[ENTRIES SUPPLIED]
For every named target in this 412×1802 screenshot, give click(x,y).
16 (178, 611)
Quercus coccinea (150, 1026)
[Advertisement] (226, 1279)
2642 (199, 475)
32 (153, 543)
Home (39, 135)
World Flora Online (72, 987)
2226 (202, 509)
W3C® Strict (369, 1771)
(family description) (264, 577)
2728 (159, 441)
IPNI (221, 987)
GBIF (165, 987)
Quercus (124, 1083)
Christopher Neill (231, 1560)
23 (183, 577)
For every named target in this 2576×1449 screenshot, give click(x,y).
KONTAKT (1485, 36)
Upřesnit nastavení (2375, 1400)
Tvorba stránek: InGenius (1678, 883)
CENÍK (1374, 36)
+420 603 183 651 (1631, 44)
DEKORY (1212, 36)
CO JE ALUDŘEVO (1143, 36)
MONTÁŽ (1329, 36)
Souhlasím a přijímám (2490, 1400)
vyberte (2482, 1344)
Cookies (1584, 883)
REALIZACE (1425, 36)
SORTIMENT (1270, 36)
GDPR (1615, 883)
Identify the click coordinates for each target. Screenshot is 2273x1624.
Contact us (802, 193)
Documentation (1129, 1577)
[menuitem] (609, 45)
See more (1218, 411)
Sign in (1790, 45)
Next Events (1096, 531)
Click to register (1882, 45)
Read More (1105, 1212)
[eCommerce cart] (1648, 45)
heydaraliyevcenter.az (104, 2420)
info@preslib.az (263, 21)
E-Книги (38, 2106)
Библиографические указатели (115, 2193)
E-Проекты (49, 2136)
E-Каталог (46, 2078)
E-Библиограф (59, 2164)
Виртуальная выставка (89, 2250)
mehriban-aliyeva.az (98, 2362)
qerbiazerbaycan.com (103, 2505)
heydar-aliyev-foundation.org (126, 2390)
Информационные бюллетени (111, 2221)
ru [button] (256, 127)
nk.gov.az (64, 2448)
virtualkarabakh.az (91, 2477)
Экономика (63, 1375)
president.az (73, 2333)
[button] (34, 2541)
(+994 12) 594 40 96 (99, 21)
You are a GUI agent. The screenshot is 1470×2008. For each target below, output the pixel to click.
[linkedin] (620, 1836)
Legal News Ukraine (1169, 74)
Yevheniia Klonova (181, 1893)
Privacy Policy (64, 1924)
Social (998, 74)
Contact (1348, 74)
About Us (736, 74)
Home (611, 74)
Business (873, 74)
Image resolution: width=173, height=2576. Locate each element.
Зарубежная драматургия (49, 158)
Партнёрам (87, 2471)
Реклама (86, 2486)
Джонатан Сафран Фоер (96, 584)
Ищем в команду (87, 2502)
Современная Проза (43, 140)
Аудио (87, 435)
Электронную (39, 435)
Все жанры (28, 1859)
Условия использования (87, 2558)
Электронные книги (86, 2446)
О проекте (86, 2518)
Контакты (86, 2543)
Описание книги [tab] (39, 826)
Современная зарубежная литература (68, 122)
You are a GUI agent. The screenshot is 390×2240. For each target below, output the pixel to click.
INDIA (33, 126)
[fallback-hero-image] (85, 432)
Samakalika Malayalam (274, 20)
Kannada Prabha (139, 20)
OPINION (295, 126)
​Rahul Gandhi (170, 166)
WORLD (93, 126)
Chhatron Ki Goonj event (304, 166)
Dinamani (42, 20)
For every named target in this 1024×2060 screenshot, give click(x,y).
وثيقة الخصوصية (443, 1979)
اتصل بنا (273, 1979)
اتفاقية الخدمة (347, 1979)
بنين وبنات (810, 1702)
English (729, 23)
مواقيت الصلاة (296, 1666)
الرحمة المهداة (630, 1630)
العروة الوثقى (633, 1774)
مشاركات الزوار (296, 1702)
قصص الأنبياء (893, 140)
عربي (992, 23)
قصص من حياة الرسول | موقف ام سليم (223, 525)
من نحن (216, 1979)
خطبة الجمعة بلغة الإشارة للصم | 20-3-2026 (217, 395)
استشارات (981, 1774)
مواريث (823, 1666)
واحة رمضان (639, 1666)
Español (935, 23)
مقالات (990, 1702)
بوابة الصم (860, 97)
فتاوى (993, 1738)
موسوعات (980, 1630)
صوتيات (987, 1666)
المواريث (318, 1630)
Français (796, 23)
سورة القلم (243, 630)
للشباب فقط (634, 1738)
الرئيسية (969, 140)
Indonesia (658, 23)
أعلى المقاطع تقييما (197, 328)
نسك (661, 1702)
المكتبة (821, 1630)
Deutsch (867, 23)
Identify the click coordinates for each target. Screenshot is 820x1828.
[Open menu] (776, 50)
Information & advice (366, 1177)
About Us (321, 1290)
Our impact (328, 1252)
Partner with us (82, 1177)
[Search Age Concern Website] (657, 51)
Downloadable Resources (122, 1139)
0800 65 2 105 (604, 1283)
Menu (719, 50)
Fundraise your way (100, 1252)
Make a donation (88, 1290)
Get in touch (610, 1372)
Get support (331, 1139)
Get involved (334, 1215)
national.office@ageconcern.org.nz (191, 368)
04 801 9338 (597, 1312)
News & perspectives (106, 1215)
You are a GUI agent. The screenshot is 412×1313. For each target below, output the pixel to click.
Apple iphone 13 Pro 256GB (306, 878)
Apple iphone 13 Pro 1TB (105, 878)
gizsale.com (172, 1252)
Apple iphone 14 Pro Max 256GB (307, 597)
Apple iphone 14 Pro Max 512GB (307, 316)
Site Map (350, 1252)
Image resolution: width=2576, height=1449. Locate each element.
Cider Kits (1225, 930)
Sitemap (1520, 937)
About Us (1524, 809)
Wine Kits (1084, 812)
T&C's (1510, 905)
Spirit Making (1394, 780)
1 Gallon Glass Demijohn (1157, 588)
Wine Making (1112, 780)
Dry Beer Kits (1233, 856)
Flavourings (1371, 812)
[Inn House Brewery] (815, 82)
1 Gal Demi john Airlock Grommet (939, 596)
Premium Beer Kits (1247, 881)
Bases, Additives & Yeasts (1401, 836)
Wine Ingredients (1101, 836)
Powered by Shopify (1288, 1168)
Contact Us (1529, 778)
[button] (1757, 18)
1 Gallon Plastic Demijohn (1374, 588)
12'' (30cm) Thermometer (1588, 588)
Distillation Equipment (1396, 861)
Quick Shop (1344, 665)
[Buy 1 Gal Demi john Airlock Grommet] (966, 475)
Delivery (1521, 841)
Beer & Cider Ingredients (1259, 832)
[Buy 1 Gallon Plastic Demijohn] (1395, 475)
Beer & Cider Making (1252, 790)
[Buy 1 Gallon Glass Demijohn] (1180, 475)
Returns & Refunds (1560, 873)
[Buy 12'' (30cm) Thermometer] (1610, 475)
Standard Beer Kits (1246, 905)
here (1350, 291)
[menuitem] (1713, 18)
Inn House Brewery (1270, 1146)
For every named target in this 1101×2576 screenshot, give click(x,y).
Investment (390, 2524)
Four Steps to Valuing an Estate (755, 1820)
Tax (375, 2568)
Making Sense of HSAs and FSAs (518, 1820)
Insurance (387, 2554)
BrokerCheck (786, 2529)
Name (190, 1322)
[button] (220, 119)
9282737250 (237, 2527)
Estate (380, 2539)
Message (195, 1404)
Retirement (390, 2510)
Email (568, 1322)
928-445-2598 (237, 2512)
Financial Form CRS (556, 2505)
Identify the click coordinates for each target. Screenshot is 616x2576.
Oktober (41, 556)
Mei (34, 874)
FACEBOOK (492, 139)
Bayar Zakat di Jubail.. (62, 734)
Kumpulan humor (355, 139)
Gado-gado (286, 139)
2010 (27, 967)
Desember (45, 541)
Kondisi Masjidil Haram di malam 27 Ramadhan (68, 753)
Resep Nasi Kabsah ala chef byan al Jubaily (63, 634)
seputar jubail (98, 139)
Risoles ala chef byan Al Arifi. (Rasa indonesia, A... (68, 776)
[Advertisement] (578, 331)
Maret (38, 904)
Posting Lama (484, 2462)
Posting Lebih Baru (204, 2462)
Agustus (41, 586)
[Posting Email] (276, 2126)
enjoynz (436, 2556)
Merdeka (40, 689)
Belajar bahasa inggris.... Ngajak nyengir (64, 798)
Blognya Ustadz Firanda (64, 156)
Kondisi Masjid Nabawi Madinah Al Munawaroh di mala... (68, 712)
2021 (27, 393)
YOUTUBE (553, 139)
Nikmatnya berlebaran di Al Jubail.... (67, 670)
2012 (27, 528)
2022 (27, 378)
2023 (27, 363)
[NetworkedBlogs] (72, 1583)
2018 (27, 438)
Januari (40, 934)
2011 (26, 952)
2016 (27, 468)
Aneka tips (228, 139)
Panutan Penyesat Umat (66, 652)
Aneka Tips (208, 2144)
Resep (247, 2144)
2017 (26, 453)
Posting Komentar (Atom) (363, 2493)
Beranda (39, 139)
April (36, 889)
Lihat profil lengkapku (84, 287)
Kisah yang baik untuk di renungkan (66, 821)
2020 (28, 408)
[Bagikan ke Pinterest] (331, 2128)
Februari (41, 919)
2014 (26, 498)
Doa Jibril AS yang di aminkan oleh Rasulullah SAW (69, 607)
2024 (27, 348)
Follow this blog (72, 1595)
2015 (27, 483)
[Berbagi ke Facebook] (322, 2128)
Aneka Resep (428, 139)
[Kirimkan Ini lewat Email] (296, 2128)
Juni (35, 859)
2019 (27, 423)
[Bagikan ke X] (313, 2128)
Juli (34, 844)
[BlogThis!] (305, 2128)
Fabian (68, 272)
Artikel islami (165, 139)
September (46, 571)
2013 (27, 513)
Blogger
[/ENTRIES SUPPLIED]
ACTION ITEM:
Pull every line containing "Demijohn" out of the records.

ANSWER BELOW:
1 Gallon Glass Demijohn (1157, 588)
1 Gallon Plastic Demijohn (1374, 588)
[Buy 1 Gallon Plastic Demijohn] (1395, 475)
[Buy 1 Gallon Glass Demijohn] (1180, 475)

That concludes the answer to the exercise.